Work to complete
Return each of the lines below that contains the string "height".

* * * * * * * * *

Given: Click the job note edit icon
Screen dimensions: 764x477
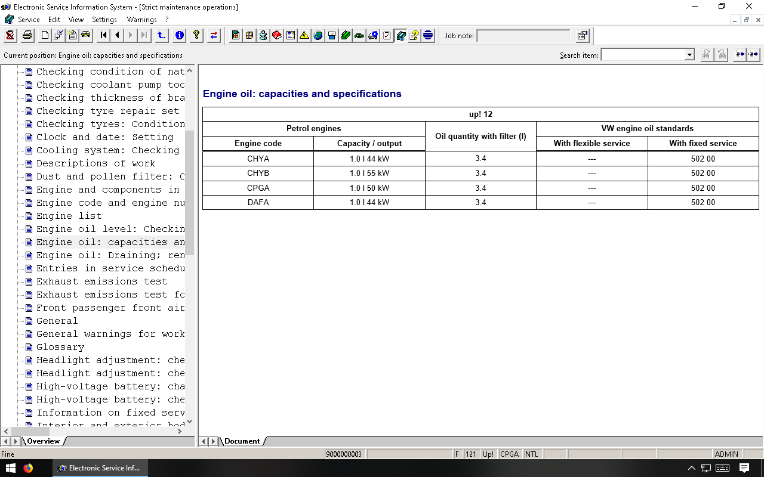Looking at the screenshot, I should [583, 36].
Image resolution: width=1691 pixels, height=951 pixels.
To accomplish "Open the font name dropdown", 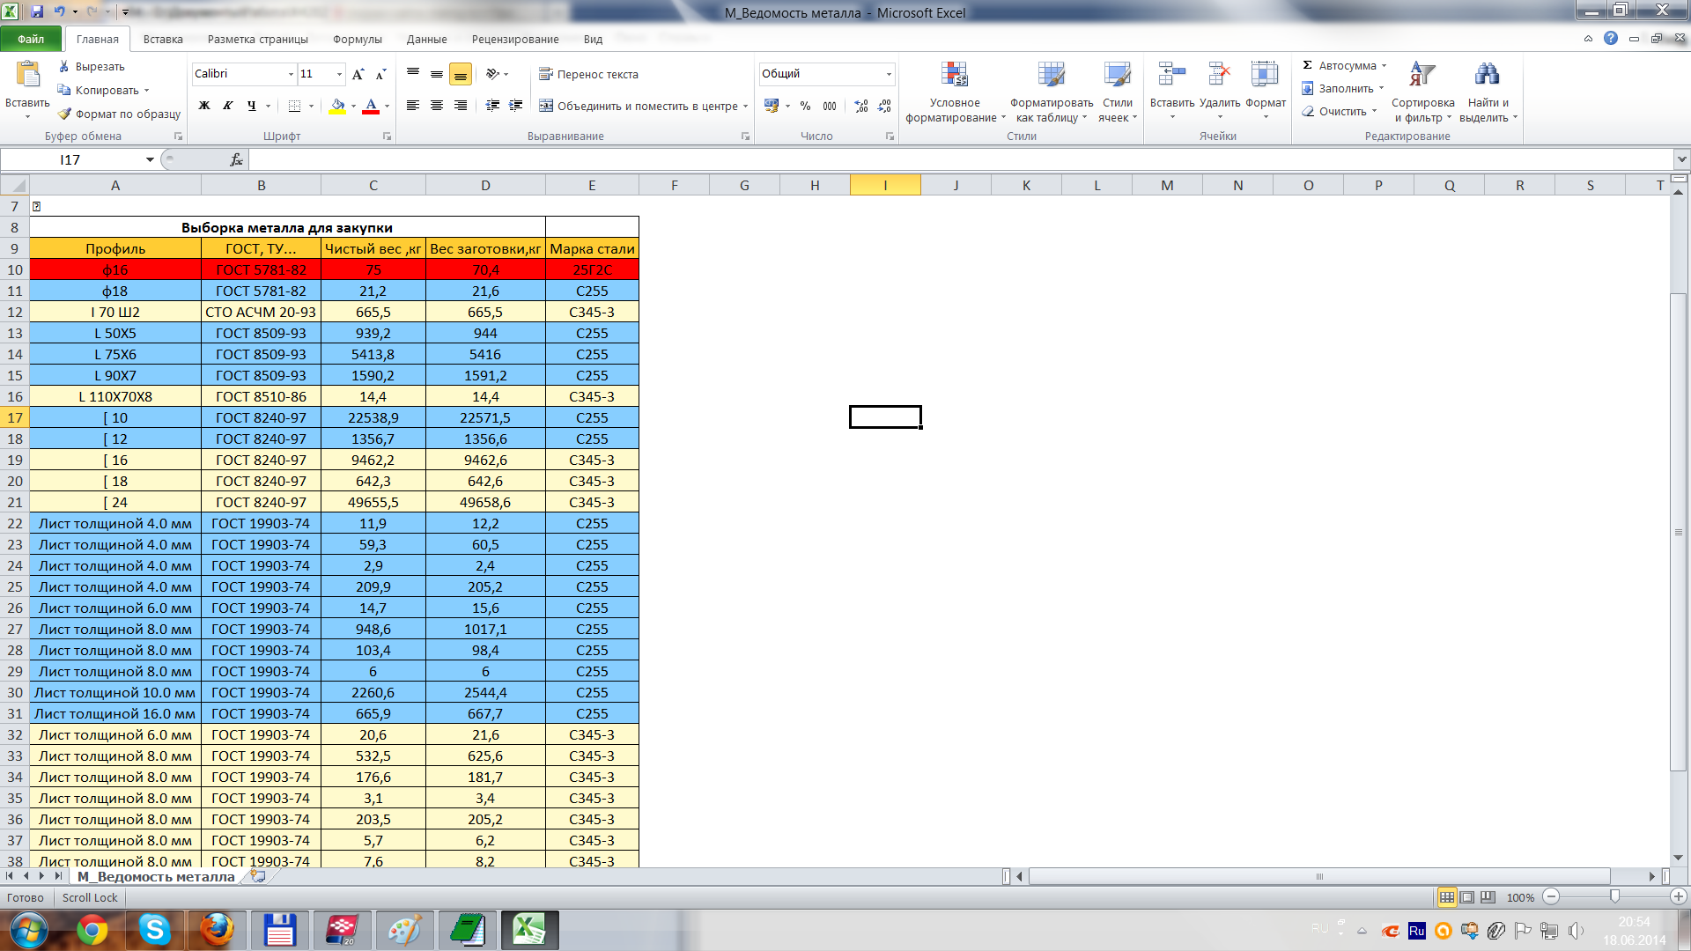I will pos(291,74).
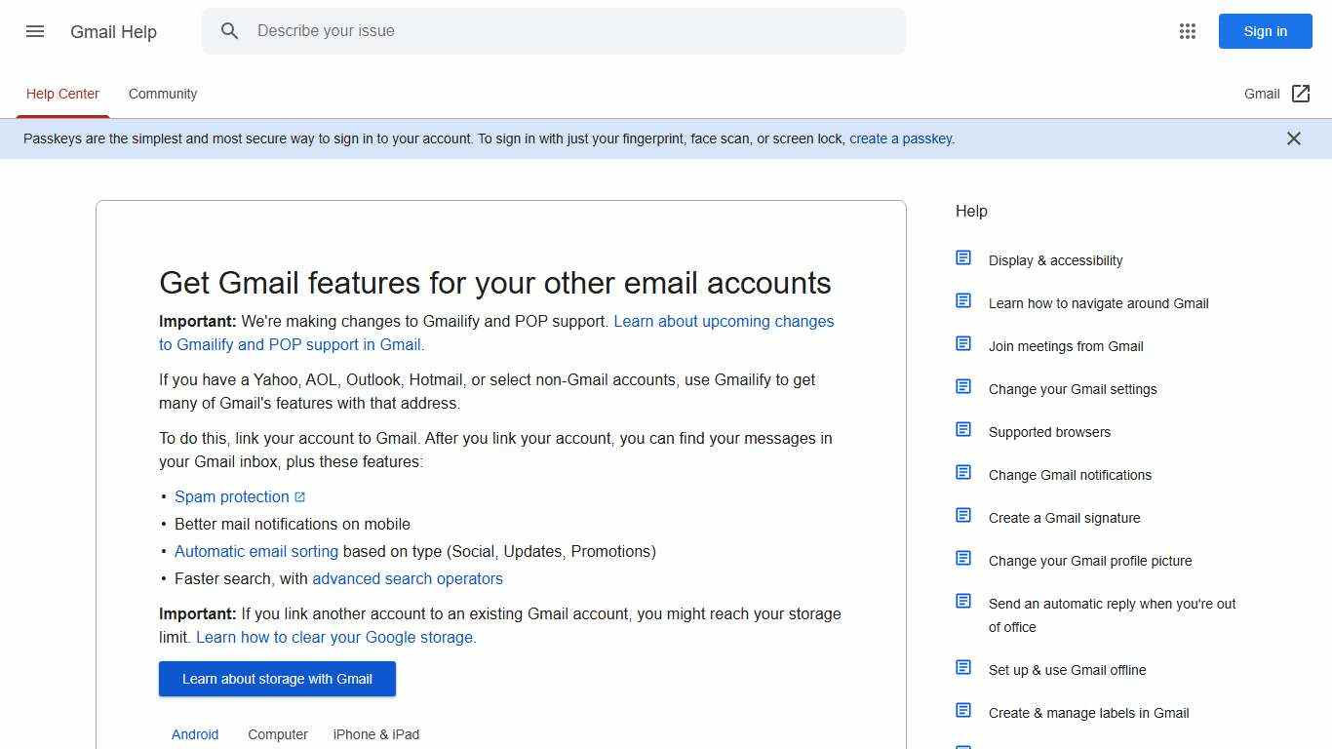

* * * * * * * * *

Reply
Image resolution: width=1691 pixels, height=951 pixels.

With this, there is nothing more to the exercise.